Download figure to PowerPoint
The observations for pattern 2 are consistent with previous observations for photoautotrophic bacterioplankton, where models of global distribution of Prochlorococcus were also found to peak in oligotrophic gyre regions (Johnson et al., 2006; Follows et al., 2007) (Fig. 4d). Synechococcus did not show lower abundances between 0- and 4-S interval (southern Pacific upwelling area), coinciding with previous observations for this organism (Rocap et al., 2002) (Fig. 4d). Finally, this distribution pattern follows the general notion that these two organisms are dominant in tropical and subtropical areas. Other taxa of unknown characteristics, which fit to this pattern, may have similar metabolic capabilities, that is, photoautotrophs, with a dominant presence in tropical and subtropical regions. For example, members of SAR324 clade from the mesopelagic zone have recently been found to be capable of chemolithoautotrophy (Swan et al., 2011), supporting the possibility of photoautotrophy in surface-dwelling SAR324 clade members observed in pattern 2 (Fig. 4b).

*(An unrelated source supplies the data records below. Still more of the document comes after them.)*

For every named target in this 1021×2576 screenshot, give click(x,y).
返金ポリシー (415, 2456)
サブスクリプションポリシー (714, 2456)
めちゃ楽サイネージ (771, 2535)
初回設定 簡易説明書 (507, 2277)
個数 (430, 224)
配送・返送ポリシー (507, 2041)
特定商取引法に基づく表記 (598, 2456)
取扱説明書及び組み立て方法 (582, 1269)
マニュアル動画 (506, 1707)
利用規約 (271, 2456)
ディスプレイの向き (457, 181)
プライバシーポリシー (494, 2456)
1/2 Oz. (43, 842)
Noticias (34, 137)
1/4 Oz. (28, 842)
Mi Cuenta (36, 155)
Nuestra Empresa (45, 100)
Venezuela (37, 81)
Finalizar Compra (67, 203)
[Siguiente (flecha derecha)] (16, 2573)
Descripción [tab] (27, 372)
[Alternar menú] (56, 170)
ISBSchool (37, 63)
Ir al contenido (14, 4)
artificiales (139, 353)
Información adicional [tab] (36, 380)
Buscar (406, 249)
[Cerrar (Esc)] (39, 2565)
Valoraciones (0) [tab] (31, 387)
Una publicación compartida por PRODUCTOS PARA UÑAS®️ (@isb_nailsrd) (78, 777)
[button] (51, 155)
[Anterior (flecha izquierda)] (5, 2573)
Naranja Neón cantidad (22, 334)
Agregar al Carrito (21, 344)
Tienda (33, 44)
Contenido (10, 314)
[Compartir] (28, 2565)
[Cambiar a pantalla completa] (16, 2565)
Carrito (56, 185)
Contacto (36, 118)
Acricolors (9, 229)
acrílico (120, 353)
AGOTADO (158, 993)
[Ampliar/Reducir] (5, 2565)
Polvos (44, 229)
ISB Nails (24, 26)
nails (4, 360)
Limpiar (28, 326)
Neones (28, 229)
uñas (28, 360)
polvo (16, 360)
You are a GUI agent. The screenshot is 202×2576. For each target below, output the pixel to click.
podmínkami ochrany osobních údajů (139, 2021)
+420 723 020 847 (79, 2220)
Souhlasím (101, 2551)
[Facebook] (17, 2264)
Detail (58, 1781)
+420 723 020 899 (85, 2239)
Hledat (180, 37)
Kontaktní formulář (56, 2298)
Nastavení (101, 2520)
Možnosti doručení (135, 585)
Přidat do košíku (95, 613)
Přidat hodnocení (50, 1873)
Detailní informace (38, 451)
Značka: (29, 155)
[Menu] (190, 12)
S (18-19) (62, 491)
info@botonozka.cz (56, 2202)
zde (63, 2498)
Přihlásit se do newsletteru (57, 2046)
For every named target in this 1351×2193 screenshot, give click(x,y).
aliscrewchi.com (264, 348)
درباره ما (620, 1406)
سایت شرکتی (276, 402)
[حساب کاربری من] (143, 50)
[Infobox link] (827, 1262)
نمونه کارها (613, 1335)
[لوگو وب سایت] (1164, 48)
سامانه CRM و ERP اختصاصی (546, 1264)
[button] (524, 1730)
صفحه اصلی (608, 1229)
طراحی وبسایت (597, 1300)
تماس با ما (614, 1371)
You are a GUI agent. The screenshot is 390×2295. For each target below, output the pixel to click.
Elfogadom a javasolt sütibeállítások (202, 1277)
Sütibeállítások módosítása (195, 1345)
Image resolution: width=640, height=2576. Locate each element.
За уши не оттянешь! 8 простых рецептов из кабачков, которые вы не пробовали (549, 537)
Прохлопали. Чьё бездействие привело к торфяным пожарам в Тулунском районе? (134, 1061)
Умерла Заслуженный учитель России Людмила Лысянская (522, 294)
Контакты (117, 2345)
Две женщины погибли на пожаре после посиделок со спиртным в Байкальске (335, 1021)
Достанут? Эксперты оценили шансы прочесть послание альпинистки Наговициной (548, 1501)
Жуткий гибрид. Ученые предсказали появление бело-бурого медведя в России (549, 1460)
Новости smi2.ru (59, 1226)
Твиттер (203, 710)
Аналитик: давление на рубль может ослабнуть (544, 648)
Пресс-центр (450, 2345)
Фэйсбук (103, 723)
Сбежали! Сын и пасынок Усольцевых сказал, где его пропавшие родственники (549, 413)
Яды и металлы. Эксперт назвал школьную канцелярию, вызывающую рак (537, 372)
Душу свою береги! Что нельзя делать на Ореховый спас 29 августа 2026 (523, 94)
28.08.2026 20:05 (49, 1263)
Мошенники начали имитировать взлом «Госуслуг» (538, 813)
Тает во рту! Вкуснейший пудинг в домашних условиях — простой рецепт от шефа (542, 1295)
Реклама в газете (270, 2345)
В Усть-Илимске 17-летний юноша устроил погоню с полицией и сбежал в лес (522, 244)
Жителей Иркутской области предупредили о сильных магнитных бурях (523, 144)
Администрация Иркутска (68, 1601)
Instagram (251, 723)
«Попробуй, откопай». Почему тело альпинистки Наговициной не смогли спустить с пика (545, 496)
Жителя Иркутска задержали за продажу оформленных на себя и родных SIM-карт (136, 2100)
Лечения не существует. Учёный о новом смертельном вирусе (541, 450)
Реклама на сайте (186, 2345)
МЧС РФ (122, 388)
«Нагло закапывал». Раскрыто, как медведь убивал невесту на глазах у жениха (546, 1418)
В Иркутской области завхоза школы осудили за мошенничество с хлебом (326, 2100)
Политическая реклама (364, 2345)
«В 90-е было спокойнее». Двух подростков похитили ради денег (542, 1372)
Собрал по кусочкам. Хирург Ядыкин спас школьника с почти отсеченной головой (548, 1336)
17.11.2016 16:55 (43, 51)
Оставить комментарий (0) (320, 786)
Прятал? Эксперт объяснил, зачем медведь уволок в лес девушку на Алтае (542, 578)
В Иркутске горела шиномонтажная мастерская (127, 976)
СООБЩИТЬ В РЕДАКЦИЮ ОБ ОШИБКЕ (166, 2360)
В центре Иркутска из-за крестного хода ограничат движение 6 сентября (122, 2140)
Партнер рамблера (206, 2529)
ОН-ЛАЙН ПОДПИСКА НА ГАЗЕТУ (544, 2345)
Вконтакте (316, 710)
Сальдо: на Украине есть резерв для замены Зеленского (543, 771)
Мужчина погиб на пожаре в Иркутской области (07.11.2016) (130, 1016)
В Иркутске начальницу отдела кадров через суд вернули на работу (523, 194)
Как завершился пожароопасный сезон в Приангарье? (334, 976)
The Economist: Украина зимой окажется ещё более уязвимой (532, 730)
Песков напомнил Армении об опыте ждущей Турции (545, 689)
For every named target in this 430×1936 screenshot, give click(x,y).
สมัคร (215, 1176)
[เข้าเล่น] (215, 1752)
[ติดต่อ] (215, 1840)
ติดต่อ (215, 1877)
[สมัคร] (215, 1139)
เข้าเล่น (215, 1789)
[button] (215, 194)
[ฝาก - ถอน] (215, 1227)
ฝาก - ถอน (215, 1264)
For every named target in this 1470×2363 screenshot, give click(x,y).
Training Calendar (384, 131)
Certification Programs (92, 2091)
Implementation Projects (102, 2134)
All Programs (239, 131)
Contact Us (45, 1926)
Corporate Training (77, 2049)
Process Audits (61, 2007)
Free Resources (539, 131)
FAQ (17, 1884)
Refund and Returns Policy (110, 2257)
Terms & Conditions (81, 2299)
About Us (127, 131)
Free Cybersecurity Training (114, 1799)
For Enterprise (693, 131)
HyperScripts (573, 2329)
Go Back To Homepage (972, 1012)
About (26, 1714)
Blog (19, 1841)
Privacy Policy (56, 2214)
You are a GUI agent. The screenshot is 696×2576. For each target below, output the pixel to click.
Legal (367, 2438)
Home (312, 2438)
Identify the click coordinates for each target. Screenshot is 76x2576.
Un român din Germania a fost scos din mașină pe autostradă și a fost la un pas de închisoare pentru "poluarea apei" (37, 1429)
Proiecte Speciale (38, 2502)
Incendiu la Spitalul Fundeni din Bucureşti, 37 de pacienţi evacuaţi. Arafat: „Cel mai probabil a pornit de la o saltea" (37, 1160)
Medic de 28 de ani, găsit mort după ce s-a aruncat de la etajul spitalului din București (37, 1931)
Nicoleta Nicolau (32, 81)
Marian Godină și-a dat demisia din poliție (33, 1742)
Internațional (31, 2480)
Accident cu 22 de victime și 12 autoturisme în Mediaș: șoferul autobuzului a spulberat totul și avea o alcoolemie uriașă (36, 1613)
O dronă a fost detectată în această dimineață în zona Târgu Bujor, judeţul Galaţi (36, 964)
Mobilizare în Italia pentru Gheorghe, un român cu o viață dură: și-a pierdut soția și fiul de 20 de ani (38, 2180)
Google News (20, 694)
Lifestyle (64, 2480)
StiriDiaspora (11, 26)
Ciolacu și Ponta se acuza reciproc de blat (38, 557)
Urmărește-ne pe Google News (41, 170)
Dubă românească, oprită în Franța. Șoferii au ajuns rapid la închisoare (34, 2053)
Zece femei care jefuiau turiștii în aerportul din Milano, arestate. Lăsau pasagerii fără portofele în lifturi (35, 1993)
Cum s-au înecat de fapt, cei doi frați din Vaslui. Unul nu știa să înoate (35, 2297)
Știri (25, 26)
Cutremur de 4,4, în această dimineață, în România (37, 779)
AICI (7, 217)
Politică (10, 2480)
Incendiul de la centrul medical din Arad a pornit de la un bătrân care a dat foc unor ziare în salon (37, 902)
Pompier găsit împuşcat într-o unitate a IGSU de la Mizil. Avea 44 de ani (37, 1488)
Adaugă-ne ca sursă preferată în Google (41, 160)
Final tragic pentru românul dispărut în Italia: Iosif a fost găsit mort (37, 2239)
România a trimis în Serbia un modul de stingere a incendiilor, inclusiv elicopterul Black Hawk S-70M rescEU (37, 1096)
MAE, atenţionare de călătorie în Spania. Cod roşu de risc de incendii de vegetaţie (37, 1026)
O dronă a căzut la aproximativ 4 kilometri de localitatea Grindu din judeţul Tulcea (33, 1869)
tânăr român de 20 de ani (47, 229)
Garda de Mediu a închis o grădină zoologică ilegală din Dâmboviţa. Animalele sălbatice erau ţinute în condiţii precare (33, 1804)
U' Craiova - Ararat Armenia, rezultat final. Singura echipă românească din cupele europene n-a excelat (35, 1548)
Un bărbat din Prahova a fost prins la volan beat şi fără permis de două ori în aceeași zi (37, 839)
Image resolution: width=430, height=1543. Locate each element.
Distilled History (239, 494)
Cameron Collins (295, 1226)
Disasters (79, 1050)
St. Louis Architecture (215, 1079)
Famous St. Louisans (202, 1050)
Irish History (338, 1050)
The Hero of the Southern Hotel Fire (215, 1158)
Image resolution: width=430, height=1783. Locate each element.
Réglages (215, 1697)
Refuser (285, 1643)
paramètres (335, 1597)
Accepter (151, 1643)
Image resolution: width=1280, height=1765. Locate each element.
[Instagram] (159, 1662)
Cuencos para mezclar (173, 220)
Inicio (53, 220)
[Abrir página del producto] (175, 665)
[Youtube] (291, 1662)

The peaks at both high primary production areas and oligotrophic areas in pattern 1 may reflect the convergent metabolic strategies exhibited by phylogenetically diverse bacterioplankton within this pattern. Autotrophic and mixotrophic functionalities, as well as implications of proteorhodopsin presence for different groups of marine bacterioplankton, have been reviewed previously (Fuhrman & Steele, 2008). Based on these reviews, we suggest that at temperate high primary production areas, these bacterioplankton exhibit a truly heterotrophic strategy and dwell on organic material produced by phytoplankton (Herndl et al., 2008). At oligotrophic areas, they may depend on photoheterotrophy or mixotrophy. Because our definitions of taxa are quite broad, and there could be many subclades within all the clades considered, it will be interesting to investigate whether different subclades of certain taxa are specific to the individual locations considered in this study. This may reveal more habitat-specialized functional groups within broader clades. This will of course require a study with higher coverage in sequencing effort.